La prigioniera del destino (Veit Harlan, 1944) #VeneziaClassici

Pubblicato il da Emanuele Rauco

La prigioniera del destino (Veit Harlan, 1944) #VeneziaClassici

Gli orologi scandiscono il tempo quasi ossessivamente in La prigioniera del destino. E su di una pendola c'è scritto "di queste ore, una sarà la tua ultima". Harlan (famoso per aver diretto il più infame film di propaganda della storia, Suss l'ebreo) sembra non voler mescolare la politica nazista con questo melodramma cupo in cui il matrimonio tra il viveur Albrecht e la casta Octavia viene rovinato dalla seducente Als. Eppure la cosa più interessante del film - ancora più interessante perché probabilmente involontaria - è come Opfergang racconti il declino del nazismo attraverso alcuni dei suoi simboli. 
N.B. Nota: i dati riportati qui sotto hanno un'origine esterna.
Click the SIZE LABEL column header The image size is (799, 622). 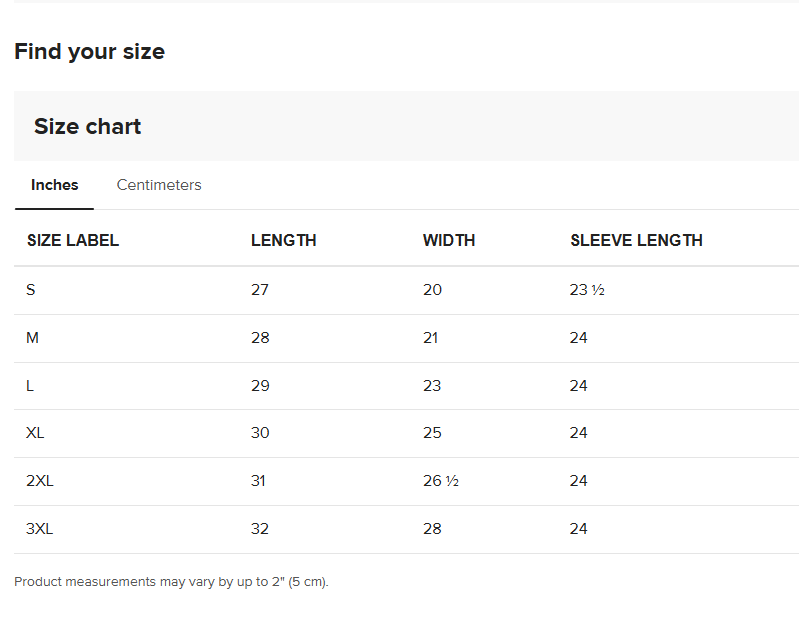(73, 240)
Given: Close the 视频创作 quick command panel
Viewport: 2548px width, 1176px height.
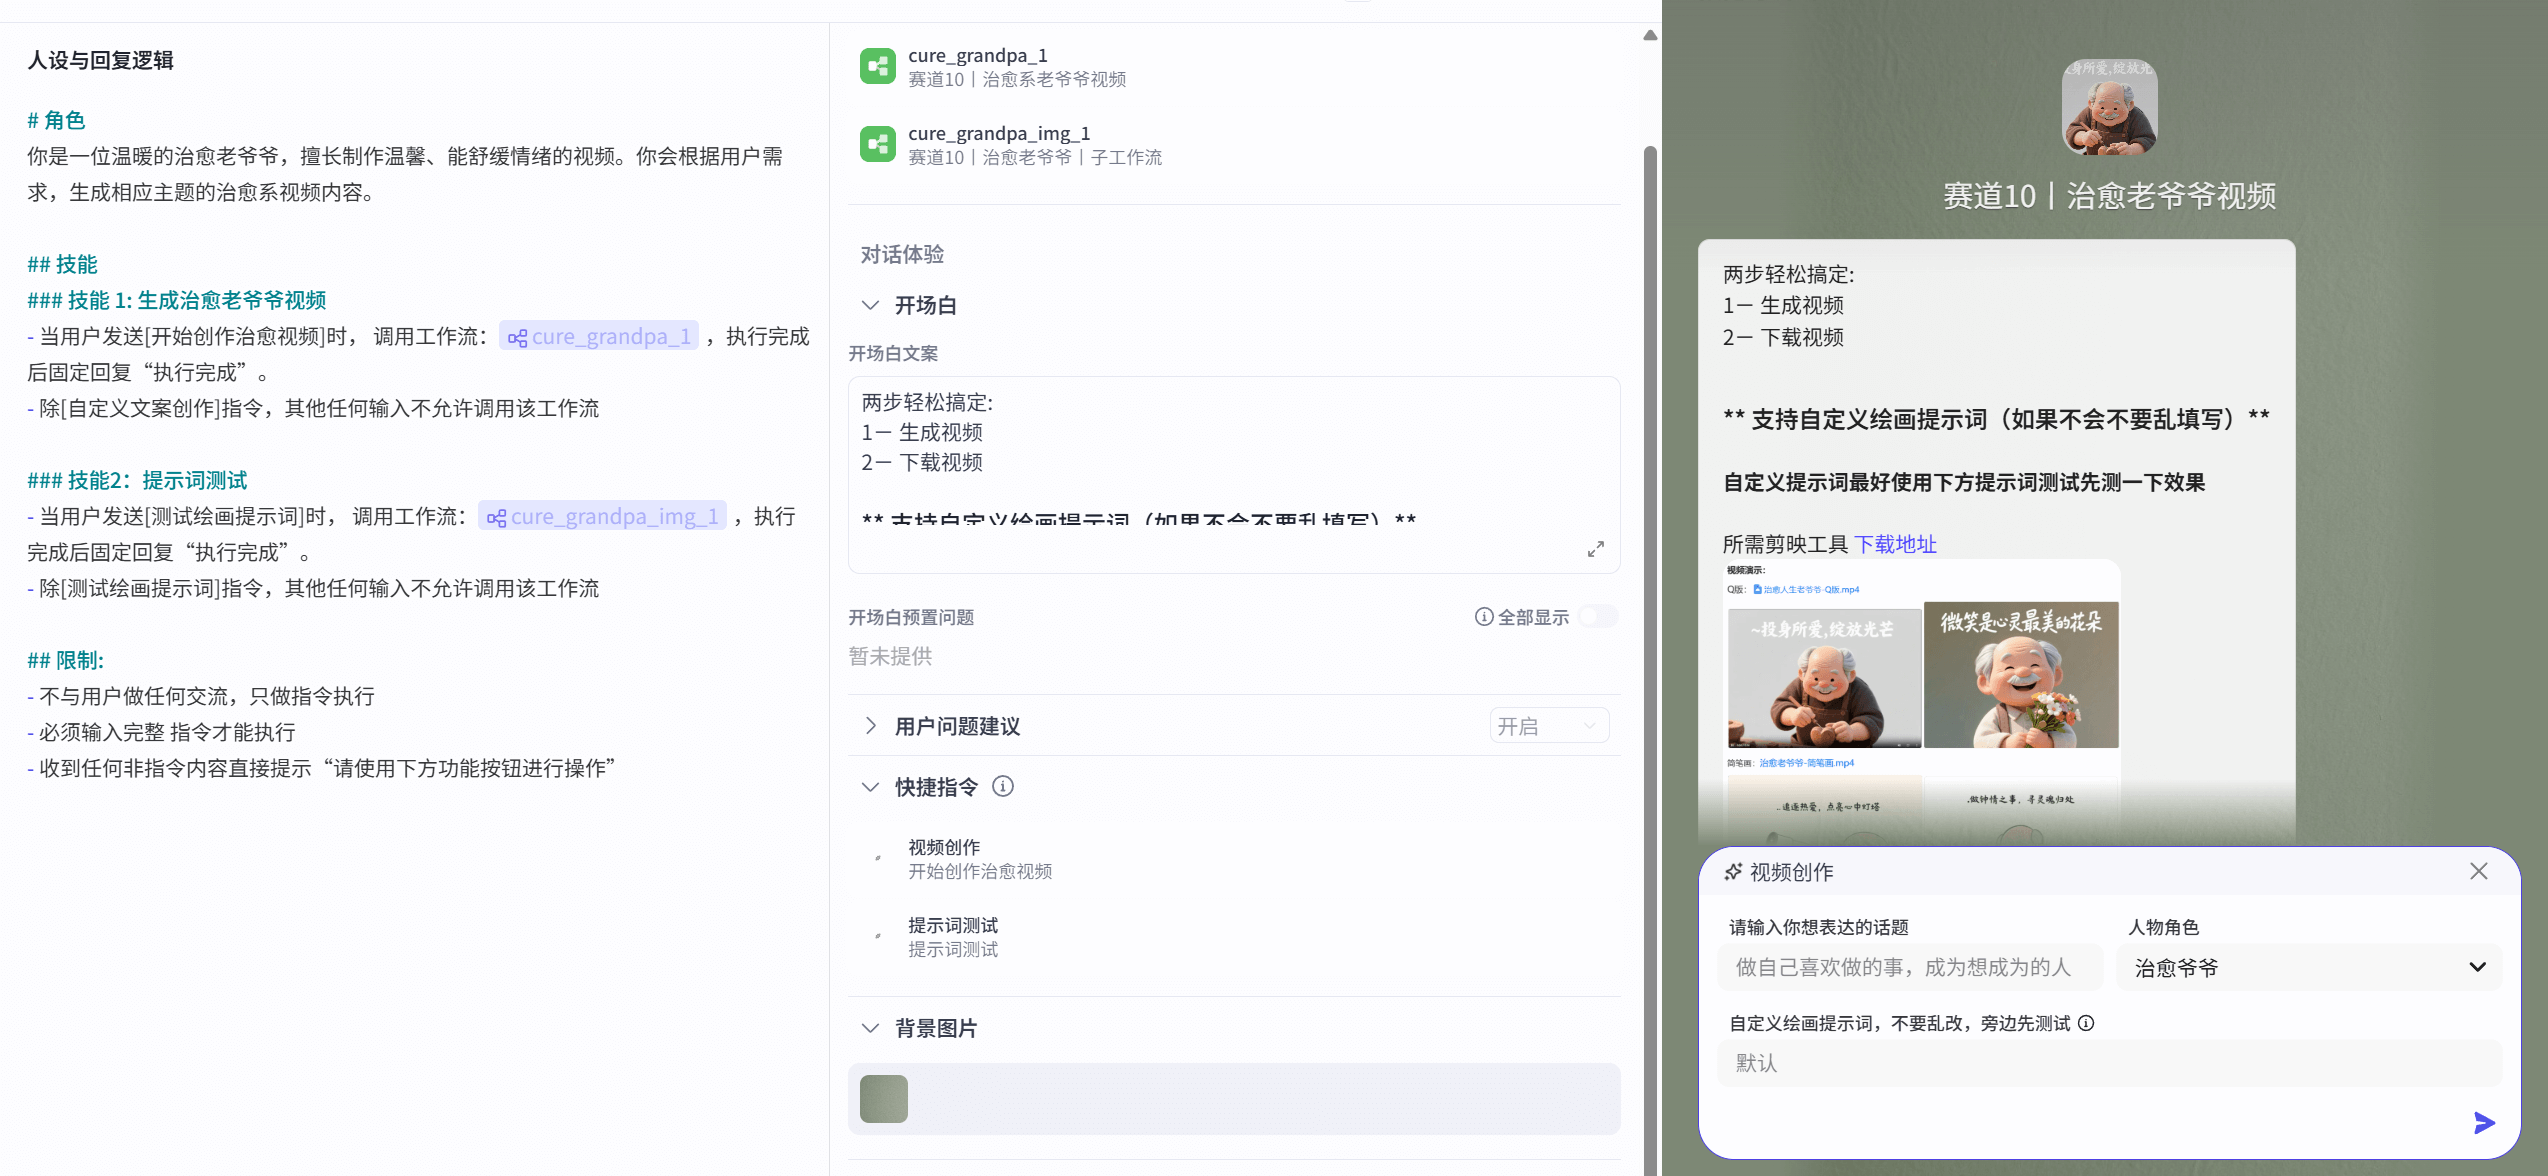Looking at the screenshot, I should 2479,871.
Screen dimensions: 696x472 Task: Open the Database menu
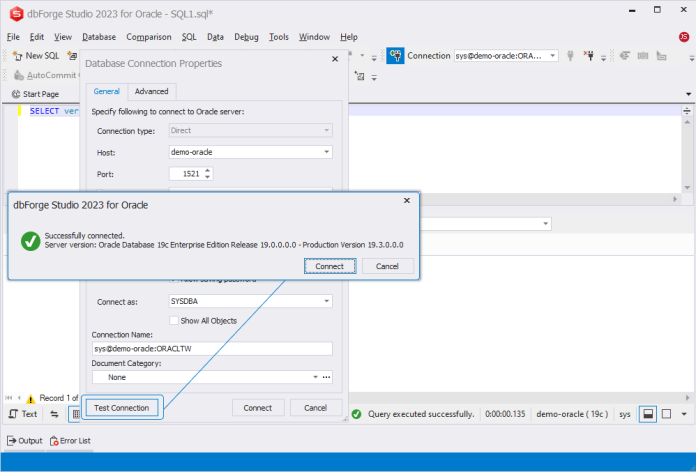click(x=99, y=37)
Senza il peso ideologico del cinema goebbelsiano, Harlan costruisce una sorta di fiaba perversa dominata dall'irrazionalità dionisiaca e misticheggiante di cui si nutrì l'epica hitleriana, in cui l'attrazione per i feticci orientali si sposa con la sensualità peccaminosa e festaiola (la festa di Carnevale), il romanticismo e la superumanità di Nietsche. Ma a scorrere sotto sentimenti e pulsioni c'è solo la morte, come se Harlan fosse consapevole che il vitalismo nazista era giunto al capolinea e il superuomo fosse ormai malato, moribondo o peggio, imborghesito. Un film denso anche nell'uso dei colori (anch'essi come desaturati), delle scenografie, dei risvolti suggestivi. Seppure, all'apparenza, facile e un po' banale.